This project has two goals:
- Improve disk utilization by reducing redundant copies of files on disk. (If this is your only goal, consider a dedup filesystem like ZFS: https://blogs.oracle.com/bonwick/entry/zfs_dedup)
- Make it easier to confidently delete entire directories and directory trees by consolidating deduplication analysis according to user preferences.
At this time of this writing, there are several tools similar to this one on github:
- https://github.com/hgrecco/dedup
- https://github.com/alessandro-gentilini/keep-the-best
- https://github.com/jpillora/dedup
- and no doubt more...
This project is similar to several of these projects in a few ways:
- File comparisons are made by hashing their contents.
- Caching hash results is supported. Modification time is examined to update cache results when needed.
- THIS IS BETA SOFTWARE AND YOU ASSUME ALL RESPONSIBILITY FOR MISTAKES AND/OR LOST DATA
- Having gotten that out of the way, this script doesn't actually delete anything. Instead a shell script is produced, intended for review before execution.
However, unlike these other projects, this project has a few additional features I found to be absent. See the "Features" section below for details.
-h, --help show this help message and exit
-c, --clean-database clean hash cache instead of normal operation
-d DATABASE, --database DATABASE
name of DBM file to use for hash cache
-e, --keep-empty-dirs
do not delete empty directories (default to false)
-f, --keep-empty-files
do not delete empty files (default to false)

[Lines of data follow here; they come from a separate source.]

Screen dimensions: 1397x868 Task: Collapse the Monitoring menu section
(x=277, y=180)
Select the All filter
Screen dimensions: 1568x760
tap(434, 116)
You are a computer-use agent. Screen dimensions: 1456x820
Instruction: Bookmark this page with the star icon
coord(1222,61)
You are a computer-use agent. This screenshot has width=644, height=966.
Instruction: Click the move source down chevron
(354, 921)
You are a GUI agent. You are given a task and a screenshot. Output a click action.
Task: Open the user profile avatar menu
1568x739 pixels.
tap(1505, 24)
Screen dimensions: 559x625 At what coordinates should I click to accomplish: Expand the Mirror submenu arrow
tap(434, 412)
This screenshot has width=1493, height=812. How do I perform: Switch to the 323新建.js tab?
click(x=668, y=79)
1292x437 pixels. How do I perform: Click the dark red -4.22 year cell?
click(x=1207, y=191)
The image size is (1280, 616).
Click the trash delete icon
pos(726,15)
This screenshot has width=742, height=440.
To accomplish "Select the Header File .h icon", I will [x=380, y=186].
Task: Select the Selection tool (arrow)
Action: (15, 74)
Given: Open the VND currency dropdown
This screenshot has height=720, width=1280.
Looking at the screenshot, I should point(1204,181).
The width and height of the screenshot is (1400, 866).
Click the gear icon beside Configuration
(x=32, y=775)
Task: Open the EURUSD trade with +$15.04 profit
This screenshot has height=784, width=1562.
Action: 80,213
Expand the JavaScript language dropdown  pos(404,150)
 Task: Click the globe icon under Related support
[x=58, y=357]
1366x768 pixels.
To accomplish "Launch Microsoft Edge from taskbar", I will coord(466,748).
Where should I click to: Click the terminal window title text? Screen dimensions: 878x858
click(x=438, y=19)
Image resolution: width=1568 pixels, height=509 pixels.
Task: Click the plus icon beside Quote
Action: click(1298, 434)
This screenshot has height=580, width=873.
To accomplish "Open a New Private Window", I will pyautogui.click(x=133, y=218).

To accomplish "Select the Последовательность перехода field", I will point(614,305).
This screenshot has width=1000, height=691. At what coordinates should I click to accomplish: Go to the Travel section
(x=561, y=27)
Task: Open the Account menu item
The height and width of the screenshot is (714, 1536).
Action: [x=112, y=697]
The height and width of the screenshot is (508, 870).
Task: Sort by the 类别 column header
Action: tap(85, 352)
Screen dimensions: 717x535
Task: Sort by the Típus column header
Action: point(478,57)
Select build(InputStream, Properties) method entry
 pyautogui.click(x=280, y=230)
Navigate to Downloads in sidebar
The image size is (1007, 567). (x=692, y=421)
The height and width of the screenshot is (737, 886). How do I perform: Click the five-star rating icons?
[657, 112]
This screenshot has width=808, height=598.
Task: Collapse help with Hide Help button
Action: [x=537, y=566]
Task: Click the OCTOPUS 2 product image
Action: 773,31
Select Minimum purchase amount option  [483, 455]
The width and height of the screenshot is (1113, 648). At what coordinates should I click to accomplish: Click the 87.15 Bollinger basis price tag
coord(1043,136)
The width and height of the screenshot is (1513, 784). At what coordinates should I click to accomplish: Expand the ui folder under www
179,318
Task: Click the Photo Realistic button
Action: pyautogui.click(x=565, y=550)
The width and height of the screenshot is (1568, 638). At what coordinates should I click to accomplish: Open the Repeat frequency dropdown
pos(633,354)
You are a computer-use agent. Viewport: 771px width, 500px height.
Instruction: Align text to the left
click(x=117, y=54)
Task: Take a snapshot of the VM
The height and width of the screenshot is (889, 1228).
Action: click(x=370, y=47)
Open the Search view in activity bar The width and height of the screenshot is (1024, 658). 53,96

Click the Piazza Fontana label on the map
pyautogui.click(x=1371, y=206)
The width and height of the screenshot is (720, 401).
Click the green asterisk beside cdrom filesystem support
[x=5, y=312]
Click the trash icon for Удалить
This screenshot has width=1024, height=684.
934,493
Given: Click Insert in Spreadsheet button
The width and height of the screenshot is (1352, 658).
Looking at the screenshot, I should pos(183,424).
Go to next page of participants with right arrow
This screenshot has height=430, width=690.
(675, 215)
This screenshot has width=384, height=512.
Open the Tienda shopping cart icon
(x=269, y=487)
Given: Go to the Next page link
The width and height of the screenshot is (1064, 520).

-n, --nuke-database delete the provided cache before starting
-r, --reverse-selection
reverse the dir/file selection choices
-s, --stagger-paths always prefer files in argument order
-t, --run-tests run all the tests listed in 'test' subdir
-v, --verbosity increase output verbosity
Simplest Example:
# Step one - generate a shell script named "remove_commands.sh"
dedup.py some_path/ > remove_commands.sh
# Step two - review the script to make sure everything is safe:
less remove_commands.sh
# Step Three - run the script:
sh remove_commands.sh
Comparing files for redundancy is comparatively trivial. One could achieve deduplication by ignoring directories and removing empty directories afterwards. However, this produces a larger number of output commands. One recursive delete accomplishes the same goal with more readability.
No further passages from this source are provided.